Demoler para construir
La arquitectura de Las Cañitas lleva décadas en disputa. El barrio que alguna vez fue un conjunto coherente de casas bajas, jardines delanteros y tejados de tejas fue cediendo metro a metro ante la lógica del desarrollo inmobiliario. Hoy, quien camina por sus calles encuentra esa convivencia incómoda entre lo que quedó y lo que llegó: una casa centenaria flanqueada por dos torres de doce pisos, un petit hotel de principios del siglo XX con el cartel de demolición en la puerta.
La arquitectura Las Cañitas de principios de siglo XX tenía algo que los urbanistas llaman escala humana: veredas anchas, frentes bajos, jardines que invitaban a mirar. Era, en definitiva, un barrio que se podía leer a pie, sin esfuerzo, sin sobresaltos visuales.
Lo que se construye y lo que se borra
El avance de la construcción residencial en la zona responde a una lógica comprensible: la demanda de vivienda en Palermo es enorme y el suelo es escaso. Pero el resultado es una pérdida de identidad difícil de revertir. Una vez demolida una casa histórica, no vuelve. Y con ella desaparece también parte del ADN visual del barrio.

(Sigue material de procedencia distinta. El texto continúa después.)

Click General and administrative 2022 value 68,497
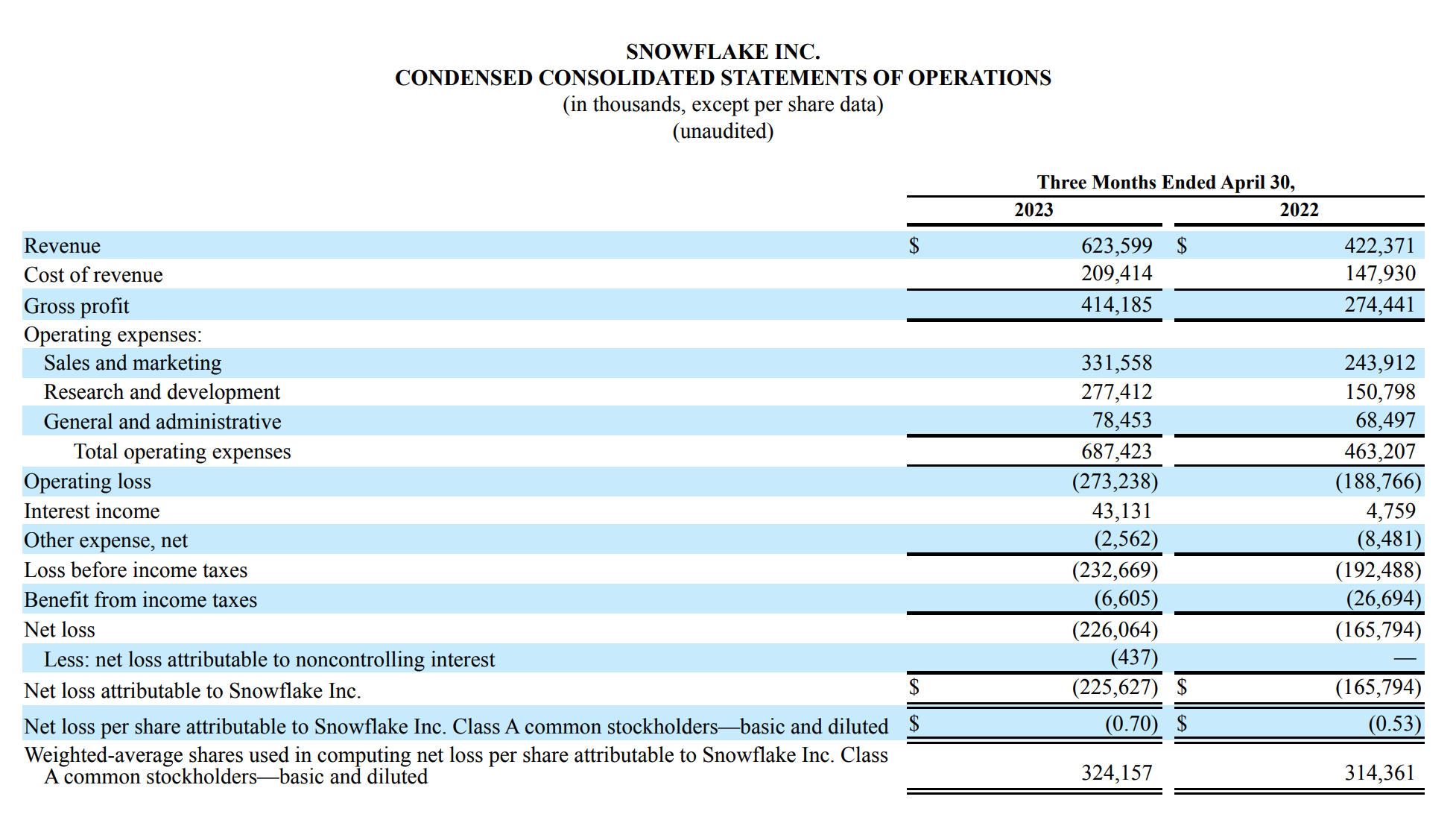Viewport: 1456px width, 820px height. pyautogui.click(x=1384, y=420)
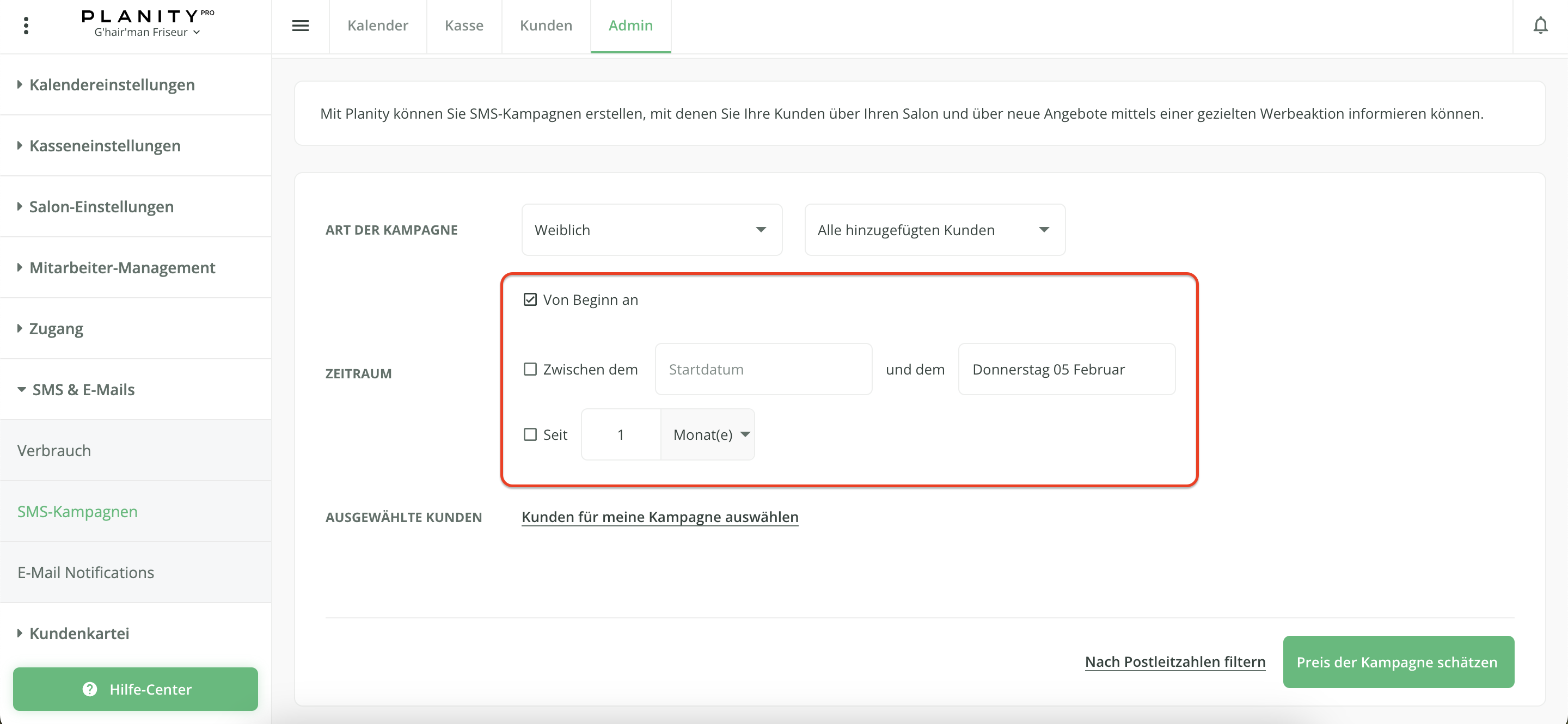
Task: Switch to the Kalender tab
Action: [x=377, y=26]
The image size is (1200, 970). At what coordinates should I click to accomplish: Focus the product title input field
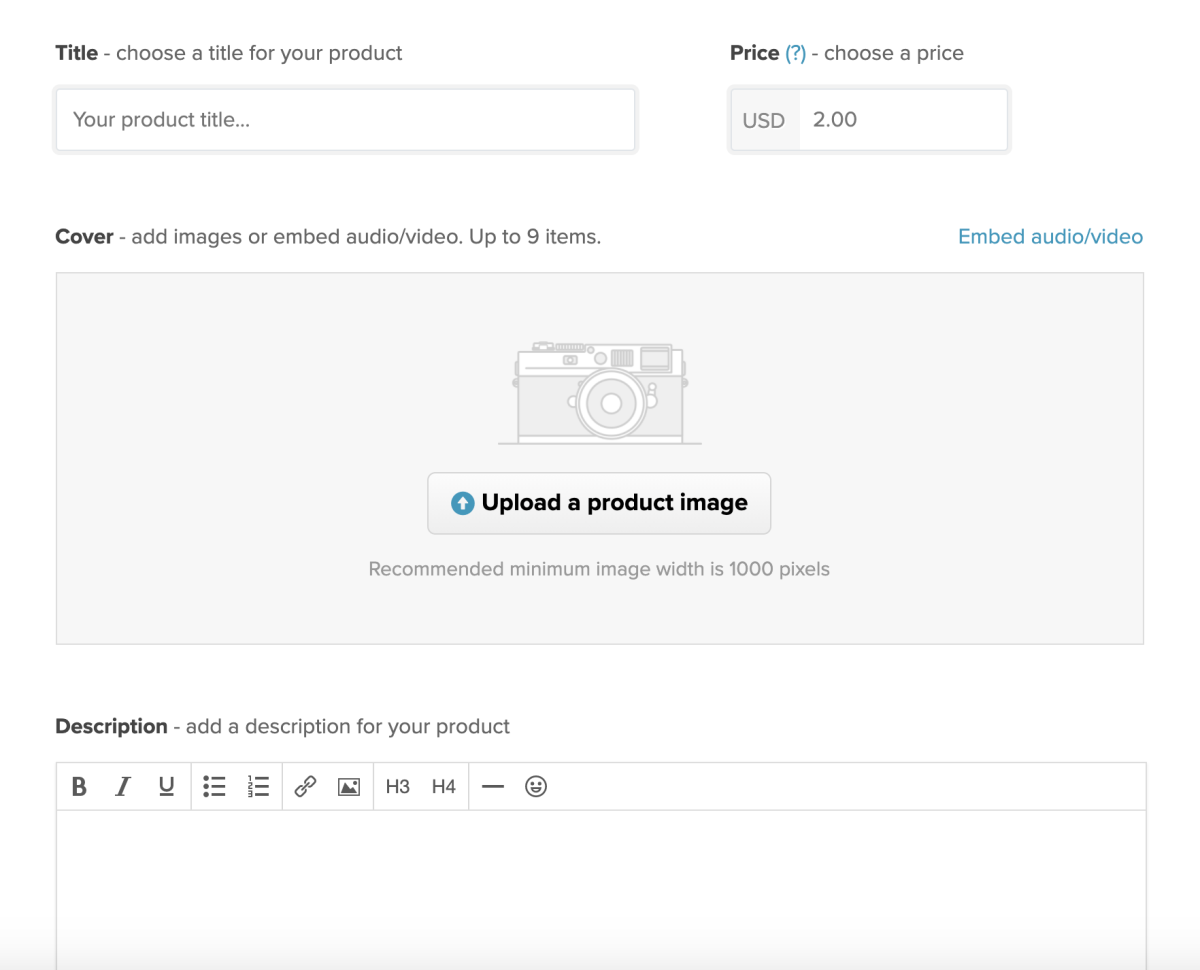point(345,120)
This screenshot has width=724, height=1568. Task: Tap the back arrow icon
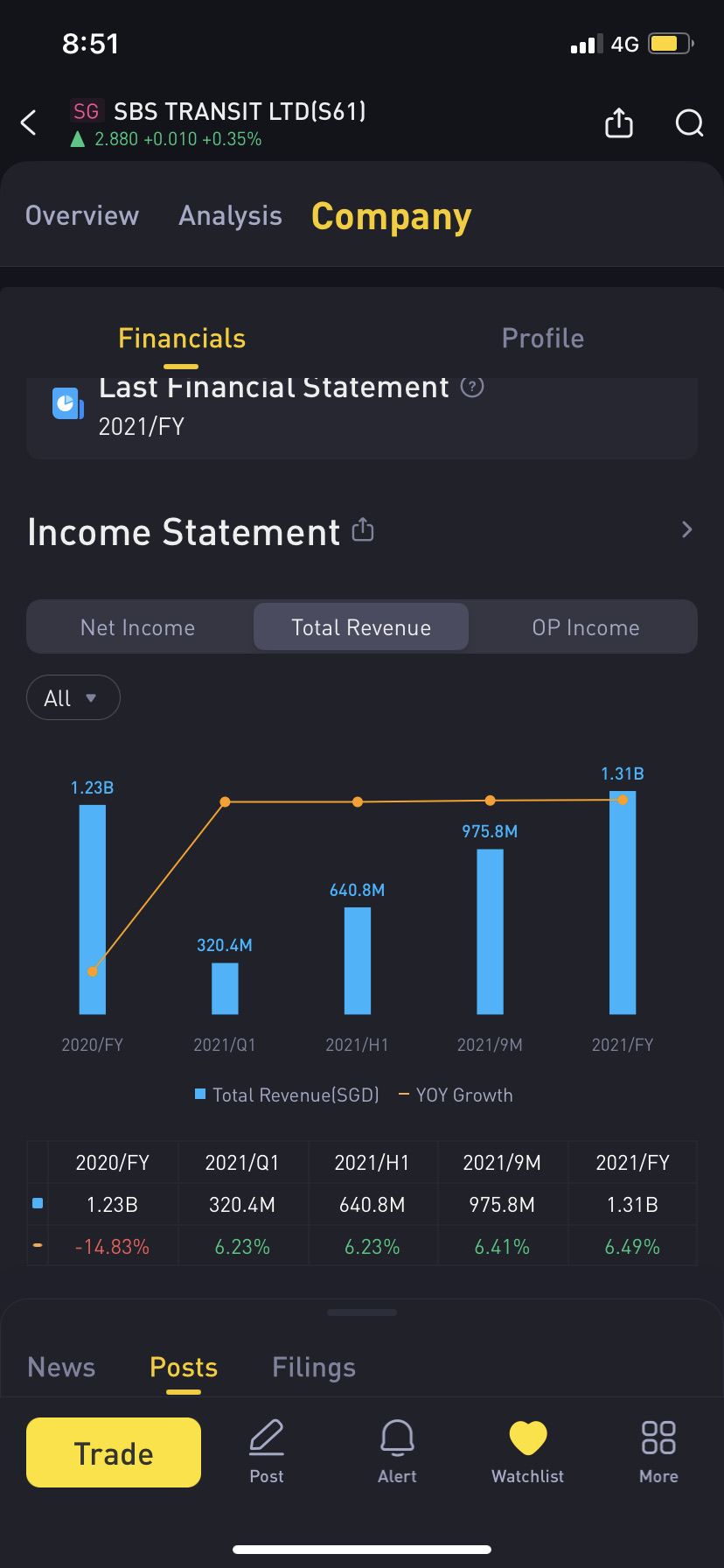29,122
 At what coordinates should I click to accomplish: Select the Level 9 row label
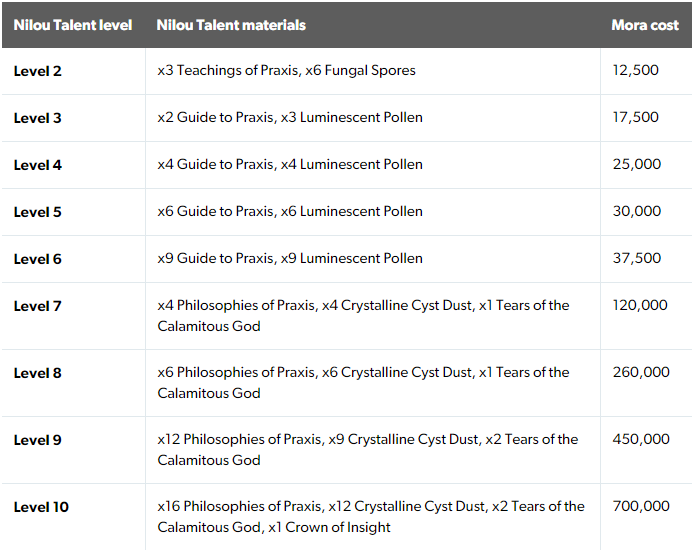[x=38, y=440]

Lo que algunos desarrolladores llaman modernización, muchos vecinos lo llaman uniformización. El tejido histórico se fragmenta, las referencias visuales desaparecen y el barrio empieza a parecerse a cualquier otro: bloques de cemento, cocheras en planta baja, fachadas de vidrio que no dialogan con lo que las rodea.
Una oportunidad en lugar de una pérdida
Hay una alternativa que pocas veces se considera: reconvertir en lugar de demoler. Una casa baja bien restaurada, con sus molduras originales y su jardín recuperado, puede funcionar perfectamente como local gastronómico, consultorio, oficina de diseño o espacio cultural. De hecho, algunos de los negocios más atractivos del barrio funcionan exactamente así, y son visiblemente más convocantes que sus vecinos en planta baja de torre.
En nuestra sección de propiedades podés ver el tipo de espacios que hoy están disponibles en el barrio. Y en servicios encontrás profesionales del rubro que trabajan específicamente en la zona. Pero más allá del mercado, la pregunta de fondo sigue siendo la misma: ¿qué tipo de barrio queremos dejarle a quienes vienen después?
Las ciudades que preservan algo de su historia no lo hacen por nostalgia. Lo hacen porque la identidad arquitectónica es un activo real: turístico, cultural, económico. Las Cañitas todavía tiene tiempo de elegir qué conservar. La pregunta es si alguien lo está poniendo en la agenda.